╭─ Dataset
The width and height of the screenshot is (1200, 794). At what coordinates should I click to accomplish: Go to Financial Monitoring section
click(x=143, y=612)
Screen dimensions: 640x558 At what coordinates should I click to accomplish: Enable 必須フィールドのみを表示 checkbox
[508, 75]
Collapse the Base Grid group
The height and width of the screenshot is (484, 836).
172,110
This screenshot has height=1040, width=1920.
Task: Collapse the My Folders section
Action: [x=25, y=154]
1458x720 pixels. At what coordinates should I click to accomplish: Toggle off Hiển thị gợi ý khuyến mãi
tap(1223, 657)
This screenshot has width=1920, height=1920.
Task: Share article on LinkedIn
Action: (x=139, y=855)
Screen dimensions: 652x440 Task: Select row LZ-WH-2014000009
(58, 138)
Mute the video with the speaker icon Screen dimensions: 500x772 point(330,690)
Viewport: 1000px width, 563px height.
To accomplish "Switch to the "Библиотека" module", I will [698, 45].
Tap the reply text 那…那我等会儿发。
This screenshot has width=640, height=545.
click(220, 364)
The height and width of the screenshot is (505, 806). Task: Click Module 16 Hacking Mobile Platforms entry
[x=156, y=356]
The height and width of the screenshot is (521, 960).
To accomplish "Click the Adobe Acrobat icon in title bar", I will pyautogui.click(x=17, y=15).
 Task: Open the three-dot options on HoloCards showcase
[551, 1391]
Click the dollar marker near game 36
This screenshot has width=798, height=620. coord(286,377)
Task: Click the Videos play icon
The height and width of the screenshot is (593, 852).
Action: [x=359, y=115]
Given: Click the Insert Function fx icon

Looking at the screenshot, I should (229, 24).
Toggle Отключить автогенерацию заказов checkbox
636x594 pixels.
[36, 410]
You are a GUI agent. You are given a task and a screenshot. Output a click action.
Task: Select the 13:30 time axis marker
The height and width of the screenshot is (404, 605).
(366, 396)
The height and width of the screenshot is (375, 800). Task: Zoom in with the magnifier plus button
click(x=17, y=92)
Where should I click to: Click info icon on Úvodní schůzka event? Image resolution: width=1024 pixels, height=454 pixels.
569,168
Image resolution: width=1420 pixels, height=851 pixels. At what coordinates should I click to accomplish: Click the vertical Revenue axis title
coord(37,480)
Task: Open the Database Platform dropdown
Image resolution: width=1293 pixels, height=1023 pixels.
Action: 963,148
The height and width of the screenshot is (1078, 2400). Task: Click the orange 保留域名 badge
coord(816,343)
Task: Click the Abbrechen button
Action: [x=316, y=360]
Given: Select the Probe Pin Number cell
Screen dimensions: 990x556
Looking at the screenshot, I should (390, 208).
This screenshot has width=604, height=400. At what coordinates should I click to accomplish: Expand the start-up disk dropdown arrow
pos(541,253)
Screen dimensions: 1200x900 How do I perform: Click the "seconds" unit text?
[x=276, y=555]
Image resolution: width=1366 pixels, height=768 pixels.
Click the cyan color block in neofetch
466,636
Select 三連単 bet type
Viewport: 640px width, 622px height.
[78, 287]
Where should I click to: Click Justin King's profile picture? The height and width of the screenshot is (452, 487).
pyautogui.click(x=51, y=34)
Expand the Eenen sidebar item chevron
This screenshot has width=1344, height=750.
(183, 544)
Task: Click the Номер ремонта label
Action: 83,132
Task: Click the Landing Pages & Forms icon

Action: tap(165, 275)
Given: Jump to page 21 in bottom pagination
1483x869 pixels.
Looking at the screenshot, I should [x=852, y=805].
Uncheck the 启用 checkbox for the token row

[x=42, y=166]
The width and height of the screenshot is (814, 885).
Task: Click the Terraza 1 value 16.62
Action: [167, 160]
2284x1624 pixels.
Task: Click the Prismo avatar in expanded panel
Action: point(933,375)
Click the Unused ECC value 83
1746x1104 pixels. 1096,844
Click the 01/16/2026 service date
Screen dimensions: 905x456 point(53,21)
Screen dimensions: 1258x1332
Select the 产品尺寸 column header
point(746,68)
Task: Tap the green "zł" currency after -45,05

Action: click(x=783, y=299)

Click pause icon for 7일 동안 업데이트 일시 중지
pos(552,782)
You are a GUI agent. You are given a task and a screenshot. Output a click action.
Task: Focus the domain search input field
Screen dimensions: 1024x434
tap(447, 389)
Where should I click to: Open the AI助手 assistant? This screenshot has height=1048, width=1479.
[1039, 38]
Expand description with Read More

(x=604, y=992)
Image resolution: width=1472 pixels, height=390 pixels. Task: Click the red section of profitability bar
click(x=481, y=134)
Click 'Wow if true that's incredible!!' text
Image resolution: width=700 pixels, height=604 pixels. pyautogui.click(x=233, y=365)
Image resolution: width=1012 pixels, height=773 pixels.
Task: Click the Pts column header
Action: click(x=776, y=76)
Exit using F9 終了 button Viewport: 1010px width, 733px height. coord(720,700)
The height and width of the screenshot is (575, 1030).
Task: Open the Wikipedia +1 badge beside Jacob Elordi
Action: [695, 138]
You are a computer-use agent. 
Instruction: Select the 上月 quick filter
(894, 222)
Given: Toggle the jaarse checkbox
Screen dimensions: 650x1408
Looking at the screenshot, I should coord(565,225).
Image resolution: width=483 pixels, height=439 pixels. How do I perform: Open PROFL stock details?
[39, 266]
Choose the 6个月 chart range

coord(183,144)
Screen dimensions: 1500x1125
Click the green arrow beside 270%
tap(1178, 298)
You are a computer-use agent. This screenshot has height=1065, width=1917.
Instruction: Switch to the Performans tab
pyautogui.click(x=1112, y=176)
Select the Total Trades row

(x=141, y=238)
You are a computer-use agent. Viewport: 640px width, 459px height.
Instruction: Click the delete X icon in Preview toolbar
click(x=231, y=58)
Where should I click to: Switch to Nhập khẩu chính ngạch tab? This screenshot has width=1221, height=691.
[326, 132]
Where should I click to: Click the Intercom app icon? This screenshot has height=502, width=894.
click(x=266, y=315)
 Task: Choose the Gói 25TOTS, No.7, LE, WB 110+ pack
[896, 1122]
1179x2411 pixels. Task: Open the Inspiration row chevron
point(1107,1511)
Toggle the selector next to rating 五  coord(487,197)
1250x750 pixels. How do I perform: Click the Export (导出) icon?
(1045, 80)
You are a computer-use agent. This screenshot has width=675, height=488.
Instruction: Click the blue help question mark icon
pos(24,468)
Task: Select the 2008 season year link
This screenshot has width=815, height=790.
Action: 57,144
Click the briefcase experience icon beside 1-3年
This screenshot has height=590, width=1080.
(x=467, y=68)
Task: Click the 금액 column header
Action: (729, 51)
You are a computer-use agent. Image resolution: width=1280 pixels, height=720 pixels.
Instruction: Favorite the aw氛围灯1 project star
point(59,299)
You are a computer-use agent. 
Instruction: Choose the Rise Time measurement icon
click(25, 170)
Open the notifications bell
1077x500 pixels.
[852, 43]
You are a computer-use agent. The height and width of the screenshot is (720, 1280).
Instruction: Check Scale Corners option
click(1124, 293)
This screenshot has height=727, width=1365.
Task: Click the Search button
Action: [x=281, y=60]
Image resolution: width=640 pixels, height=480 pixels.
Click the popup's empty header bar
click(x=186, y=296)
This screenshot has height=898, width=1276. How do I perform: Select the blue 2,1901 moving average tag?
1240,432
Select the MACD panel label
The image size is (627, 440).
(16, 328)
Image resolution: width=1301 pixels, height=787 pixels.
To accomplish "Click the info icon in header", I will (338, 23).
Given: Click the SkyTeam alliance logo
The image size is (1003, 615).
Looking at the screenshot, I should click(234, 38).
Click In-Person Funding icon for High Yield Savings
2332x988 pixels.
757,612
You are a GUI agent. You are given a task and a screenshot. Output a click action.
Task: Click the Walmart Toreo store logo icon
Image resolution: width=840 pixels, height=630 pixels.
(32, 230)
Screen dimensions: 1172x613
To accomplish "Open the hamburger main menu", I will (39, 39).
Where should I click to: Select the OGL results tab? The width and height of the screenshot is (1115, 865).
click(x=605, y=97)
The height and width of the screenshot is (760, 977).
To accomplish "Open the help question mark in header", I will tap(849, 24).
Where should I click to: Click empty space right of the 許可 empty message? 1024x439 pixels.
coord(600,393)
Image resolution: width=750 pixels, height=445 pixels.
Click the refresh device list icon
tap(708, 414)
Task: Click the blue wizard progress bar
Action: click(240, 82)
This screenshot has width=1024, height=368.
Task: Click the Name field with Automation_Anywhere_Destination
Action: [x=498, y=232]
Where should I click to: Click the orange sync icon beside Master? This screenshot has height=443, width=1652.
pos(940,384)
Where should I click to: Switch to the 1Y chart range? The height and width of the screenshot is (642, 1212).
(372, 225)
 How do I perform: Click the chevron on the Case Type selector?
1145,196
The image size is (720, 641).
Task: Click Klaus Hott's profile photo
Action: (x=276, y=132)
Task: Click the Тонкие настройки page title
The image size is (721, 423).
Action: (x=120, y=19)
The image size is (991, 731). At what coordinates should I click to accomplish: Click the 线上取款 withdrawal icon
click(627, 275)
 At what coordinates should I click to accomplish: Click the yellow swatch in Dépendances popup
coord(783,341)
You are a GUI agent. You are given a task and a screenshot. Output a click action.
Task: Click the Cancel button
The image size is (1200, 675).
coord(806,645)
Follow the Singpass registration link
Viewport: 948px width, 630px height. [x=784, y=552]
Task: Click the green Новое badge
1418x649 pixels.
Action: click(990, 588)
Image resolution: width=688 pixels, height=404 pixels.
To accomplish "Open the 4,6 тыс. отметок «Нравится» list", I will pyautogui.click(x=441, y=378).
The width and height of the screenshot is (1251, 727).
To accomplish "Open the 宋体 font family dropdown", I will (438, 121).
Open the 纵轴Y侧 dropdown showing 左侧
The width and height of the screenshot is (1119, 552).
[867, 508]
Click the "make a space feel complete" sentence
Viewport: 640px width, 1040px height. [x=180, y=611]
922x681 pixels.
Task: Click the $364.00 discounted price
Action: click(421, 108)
╰─
**Assignment**
Taking the entries above, write out exactly the lines starting with the line containing "You are a computer-use agent. Viewport: 640px" and going on through the line containing "Task: Select the 2008 season year link", both included, and nothing else.

**Answer to this exercise**
You are a computer-use agent. Viewport: 640px width, 459px height.
Instruction: Click the delete X icon in Preview toolbar
click(x=231, y=58)
Where should I click to: Switch to Nhập khẩu chính ngạch tab? This screenshot has width=1221, height=691.
[326, 132]
Where should I click to: Click the Intercom app icon? This screenshot has height=502, width=894.
click(x=266, y=315)
 Task: Choose the Gói 25TOTS, No.7, LE, WB 110+ pack
[896, 1122]
1179x2411 pixels. Task: Open the Inspiration row chevron
point(1107,1511)
Toggle the selector next to rating 五  coord(487,197)
1250x750 pixels. How do I perform: Click the Export (导出) icon?
(1045, 80)
You are a computer-use agent. This screenshot has width=675, height=488.
Instruction: Click the blue help question mark icon
pos(24,468)
Task: Select the 2008 season year link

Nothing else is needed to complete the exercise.